__PROBLEM STATEMENT__
Copy the material exactly, from its first line through the line that contains "click(x=191, y=279)".

########################################

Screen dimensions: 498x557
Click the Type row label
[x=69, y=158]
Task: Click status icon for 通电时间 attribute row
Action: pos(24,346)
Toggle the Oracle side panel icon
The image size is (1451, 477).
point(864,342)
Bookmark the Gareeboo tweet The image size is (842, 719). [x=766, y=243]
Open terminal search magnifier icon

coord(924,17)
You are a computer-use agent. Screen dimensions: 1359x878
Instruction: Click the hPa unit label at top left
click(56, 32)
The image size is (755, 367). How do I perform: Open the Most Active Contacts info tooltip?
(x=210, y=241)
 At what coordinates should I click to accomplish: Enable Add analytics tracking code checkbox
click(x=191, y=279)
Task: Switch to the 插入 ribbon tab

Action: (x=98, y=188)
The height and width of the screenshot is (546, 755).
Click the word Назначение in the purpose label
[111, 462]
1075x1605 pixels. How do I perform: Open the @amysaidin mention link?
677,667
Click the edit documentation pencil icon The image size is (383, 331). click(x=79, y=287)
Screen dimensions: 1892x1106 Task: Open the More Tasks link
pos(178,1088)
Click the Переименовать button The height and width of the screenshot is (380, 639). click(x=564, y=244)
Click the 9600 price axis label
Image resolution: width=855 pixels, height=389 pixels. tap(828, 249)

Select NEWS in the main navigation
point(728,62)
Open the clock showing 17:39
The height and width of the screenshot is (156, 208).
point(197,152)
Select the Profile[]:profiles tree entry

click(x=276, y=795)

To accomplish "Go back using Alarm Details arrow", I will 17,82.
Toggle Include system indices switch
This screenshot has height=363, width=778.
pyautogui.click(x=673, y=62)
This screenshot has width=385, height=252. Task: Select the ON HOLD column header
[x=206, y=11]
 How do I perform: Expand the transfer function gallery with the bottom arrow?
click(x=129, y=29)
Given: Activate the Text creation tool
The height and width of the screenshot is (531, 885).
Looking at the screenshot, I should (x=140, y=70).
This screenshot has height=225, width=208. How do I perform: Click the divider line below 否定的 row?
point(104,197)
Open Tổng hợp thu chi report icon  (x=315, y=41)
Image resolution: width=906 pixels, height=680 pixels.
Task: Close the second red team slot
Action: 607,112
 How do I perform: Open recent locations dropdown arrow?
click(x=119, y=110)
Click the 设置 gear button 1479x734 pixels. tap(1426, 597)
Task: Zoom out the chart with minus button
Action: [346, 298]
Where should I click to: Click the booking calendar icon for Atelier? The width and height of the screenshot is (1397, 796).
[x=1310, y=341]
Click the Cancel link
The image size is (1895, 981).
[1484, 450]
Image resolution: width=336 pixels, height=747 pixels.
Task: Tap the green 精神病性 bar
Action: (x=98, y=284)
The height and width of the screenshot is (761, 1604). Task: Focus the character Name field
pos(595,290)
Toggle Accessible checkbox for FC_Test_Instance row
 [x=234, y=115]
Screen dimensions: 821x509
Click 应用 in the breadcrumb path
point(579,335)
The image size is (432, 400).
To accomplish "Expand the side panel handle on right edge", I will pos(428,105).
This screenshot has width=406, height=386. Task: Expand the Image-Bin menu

########################################

__ANSWER FOR THIS EXERCISE__
Screen dimensions: 498x557
Click the Type row label
[x=69, y=158]
Task: Click status icon for 通电时间 attribute row
Action: pos(24,346)
Toggle the Oracle side panel icon
The image size is (1451, 477).
point(864,342)
Bookmark the Gareeboo tweet The image size is (842, 719). [x=766, y=243]
Open terminal search magnifier icon

coord(924,17)
You are a computer-use agent. Screen dimensions: 1359x878
Instruction: Click the hPa unit label at top left
click(56, 32)
The image size is (755, 367). How do I perform: Open the Most Active Contacts info tooltip?
(x=210, y=241)
 At what coordinates should I click to accomplish: Enable Add analytics tracking code checkbox
click(x=191, y=279)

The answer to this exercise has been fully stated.